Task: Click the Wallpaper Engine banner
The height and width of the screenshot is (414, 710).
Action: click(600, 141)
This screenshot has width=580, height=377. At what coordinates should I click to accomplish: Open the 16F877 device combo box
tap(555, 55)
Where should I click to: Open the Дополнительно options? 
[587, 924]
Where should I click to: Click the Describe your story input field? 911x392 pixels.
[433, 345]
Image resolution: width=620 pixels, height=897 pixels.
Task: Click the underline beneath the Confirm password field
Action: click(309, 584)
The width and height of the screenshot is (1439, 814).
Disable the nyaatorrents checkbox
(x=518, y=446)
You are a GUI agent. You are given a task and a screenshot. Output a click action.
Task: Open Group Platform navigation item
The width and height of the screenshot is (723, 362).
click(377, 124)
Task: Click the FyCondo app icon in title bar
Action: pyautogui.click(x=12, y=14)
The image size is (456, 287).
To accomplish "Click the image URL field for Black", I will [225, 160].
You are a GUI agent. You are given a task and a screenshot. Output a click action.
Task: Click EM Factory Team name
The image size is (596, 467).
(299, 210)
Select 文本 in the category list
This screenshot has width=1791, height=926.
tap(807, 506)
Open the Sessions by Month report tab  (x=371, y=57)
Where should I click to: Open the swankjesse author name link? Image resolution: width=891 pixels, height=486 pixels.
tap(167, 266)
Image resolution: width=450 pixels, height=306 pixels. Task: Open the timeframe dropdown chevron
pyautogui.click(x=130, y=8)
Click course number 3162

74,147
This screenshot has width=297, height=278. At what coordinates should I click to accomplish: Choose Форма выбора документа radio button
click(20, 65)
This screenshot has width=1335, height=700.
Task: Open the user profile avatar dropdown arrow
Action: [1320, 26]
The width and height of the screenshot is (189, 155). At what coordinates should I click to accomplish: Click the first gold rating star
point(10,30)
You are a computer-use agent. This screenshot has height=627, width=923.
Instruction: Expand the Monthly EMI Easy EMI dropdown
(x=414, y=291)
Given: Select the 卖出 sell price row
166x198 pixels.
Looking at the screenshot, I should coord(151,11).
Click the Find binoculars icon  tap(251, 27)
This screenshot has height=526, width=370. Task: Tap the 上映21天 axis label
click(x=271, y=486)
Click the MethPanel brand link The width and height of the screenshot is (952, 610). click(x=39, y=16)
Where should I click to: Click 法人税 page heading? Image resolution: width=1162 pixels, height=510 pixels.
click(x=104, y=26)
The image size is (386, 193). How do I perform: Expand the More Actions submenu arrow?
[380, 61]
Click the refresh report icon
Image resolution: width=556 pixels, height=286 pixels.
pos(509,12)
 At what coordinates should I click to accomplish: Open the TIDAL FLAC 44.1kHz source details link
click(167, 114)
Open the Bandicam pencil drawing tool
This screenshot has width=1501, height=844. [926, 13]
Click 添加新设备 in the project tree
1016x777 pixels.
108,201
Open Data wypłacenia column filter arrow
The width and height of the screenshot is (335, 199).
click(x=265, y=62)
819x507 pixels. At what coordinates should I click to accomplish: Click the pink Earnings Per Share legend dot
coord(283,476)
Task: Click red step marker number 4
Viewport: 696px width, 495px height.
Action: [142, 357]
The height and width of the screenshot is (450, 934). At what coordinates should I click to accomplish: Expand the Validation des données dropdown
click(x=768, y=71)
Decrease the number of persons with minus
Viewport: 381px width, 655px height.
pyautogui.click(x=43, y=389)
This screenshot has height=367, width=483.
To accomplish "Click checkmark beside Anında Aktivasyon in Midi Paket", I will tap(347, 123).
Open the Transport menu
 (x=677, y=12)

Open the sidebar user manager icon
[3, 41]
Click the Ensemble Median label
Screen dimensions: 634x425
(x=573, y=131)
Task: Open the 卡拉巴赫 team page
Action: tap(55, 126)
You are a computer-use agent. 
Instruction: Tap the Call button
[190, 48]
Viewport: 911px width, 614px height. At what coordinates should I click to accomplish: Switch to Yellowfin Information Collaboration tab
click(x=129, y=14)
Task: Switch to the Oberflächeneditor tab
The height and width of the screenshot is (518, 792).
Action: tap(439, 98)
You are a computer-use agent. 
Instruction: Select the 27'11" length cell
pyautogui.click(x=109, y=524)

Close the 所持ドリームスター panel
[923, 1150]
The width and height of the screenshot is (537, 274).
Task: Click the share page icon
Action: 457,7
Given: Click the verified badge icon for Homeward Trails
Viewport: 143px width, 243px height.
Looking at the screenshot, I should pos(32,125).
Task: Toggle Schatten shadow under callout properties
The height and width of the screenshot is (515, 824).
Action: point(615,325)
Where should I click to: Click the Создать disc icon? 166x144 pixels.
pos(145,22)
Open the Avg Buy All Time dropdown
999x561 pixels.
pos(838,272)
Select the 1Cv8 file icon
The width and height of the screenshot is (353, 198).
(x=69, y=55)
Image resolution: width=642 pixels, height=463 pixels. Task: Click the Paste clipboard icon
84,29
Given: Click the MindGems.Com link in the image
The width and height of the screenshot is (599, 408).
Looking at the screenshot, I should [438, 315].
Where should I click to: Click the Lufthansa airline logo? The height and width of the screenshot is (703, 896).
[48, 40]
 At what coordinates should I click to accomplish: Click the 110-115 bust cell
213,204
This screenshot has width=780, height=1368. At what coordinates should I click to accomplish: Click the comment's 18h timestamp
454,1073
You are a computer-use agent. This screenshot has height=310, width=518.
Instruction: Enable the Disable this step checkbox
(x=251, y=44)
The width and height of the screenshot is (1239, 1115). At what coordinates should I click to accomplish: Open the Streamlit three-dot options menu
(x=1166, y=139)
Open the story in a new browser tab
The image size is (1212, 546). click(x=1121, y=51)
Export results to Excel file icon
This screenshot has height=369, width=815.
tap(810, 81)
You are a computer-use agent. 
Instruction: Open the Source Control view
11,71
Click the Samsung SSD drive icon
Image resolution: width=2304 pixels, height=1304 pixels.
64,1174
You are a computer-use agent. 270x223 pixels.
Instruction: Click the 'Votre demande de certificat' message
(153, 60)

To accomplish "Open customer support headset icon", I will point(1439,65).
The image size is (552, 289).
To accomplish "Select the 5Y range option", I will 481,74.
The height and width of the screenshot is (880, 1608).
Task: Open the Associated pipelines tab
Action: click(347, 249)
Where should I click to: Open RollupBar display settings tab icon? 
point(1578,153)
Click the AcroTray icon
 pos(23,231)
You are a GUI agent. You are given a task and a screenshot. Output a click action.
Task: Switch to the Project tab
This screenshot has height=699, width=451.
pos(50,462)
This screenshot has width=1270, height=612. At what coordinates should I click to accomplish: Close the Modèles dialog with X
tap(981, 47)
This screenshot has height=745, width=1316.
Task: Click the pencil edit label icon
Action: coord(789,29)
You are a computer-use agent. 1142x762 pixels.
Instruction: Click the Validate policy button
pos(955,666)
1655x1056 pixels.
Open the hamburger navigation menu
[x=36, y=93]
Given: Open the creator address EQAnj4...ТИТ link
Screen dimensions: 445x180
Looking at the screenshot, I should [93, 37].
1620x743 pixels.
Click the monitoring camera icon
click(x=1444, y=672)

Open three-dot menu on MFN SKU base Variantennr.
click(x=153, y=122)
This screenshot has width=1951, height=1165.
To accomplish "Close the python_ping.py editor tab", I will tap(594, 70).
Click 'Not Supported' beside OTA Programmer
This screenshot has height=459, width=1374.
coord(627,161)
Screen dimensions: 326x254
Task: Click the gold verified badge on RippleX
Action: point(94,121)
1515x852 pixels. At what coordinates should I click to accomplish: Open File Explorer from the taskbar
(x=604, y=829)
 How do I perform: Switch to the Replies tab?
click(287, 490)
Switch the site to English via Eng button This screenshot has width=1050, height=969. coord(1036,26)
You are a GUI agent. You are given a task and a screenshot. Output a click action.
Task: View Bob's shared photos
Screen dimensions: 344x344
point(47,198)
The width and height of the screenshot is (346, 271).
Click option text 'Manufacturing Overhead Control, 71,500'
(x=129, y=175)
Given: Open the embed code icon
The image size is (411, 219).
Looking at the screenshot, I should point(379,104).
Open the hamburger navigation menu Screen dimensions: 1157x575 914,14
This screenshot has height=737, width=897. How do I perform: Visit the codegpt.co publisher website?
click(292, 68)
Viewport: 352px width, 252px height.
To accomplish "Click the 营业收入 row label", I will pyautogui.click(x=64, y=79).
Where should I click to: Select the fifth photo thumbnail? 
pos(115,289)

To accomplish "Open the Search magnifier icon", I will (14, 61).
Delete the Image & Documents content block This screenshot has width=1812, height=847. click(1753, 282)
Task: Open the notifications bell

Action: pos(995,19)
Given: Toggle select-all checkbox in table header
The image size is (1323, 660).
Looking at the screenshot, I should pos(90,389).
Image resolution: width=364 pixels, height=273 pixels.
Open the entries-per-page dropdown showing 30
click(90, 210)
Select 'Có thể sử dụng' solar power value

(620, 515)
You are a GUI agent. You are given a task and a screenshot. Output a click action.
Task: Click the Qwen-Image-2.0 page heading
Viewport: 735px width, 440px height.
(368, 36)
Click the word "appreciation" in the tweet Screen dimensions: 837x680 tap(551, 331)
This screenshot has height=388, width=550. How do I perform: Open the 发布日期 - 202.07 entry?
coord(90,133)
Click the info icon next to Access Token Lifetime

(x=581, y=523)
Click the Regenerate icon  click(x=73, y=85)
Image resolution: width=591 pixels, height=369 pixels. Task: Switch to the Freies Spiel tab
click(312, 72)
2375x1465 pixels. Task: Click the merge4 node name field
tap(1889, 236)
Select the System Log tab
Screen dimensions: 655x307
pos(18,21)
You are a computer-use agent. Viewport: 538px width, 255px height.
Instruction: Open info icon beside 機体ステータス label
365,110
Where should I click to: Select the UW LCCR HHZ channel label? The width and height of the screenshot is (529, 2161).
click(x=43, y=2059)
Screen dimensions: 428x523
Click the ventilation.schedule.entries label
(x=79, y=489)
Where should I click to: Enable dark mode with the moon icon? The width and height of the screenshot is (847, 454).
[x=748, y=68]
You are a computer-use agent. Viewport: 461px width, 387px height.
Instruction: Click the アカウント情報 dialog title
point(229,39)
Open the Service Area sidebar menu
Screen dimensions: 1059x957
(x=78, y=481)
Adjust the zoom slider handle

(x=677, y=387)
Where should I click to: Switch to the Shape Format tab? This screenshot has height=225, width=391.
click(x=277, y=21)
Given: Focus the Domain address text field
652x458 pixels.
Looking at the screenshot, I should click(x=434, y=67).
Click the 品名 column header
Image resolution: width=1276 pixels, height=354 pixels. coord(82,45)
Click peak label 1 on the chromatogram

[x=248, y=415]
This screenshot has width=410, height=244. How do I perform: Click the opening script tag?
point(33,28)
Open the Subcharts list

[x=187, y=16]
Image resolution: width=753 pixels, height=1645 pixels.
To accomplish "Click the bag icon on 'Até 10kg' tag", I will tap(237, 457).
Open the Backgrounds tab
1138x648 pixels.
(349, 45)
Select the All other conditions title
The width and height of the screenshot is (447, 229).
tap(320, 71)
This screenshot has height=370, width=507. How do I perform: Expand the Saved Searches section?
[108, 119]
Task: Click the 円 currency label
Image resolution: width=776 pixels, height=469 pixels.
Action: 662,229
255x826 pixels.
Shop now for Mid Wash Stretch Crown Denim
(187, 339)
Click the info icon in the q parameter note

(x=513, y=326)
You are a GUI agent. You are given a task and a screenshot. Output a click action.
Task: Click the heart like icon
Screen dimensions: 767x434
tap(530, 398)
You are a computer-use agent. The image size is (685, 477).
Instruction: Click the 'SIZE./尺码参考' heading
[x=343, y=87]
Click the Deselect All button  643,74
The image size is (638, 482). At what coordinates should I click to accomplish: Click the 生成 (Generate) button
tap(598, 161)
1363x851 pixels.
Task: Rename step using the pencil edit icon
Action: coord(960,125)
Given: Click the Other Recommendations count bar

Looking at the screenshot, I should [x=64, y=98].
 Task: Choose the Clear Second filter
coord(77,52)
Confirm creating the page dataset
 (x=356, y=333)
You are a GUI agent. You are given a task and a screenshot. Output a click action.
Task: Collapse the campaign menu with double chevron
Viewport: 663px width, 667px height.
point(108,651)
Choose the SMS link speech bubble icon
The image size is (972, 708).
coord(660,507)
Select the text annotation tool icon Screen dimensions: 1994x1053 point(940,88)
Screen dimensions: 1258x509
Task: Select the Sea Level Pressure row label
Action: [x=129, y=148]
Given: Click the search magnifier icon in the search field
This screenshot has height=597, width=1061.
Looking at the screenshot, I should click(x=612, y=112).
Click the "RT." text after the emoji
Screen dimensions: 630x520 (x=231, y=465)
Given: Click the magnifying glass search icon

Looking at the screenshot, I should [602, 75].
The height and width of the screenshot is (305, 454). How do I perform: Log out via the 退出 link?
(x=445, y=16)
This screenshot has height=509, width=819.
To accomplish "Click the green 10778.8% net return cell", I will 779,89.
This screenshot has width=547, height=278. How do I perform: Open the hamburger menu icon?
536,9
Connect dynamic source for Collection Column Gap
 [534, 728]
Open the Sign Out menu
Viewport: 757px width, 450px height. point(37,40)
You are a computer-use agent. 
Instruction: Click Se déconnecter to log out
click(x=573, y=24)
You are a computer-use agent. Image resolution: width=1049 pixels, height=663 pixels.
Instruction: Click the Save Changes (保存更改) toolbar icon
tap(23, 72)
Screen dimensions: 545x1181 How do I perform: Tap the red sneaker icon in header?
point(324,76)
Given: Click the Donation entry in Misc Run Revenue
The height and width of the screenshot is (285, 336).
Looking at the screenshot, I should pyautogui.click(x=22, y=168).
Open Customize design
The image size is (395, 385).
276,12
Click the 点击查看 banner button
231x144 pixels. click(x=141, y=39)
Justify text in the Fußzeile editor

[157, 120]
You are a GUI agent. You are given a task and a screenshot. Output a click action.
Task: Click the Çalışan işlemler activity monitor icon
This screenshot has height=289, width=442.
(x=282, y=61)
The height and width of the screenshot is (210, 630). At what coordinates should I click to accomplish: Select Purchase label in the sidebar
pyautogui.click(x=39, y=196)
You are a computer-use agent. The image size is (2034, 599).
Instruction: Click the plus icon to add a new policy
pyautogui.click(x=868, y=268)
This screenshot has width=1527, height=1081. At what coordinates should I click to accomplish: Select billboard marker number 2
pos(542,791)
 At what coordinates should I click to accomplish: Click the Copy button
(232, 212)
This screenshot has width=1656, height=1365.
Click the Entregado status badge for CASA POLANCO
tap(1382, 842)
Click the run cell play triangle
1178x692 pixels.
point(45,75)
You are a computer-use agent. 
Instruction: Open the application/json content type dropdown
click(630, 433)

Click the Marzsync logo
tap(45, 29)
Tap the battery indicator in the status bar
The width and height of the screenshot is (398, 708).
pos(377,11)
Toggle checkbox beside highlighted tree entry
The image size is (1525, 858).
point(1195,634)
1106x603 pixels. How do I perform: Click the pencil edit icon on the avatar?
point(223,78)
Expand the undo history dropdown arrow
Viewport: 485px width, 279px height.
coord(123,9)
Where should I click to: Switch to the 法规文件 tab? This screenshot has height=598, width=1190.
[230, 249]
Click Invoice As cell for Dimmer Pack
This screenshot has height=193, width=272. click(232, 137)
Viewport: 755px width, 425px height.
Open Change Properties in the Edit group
—————
PROBLEM |
In the listing, render the stretch from the line containing "Open Data wypłacenia column filter arrow" through the line containing "coord(283,476)" as a numbered list, one line per item, with any blank lines omitted.

OUTPUT FOR THIS TASK |
1. Open Data wypłacenia column filter arrow
2. The width and height of the screenshot is (335, 199).
3. click(x=265, y=62)
4. 819x507 pixels. At what coordinates should I click to accomplish: Click the pink Earnings Per Share legend dot
5. coord(283,476)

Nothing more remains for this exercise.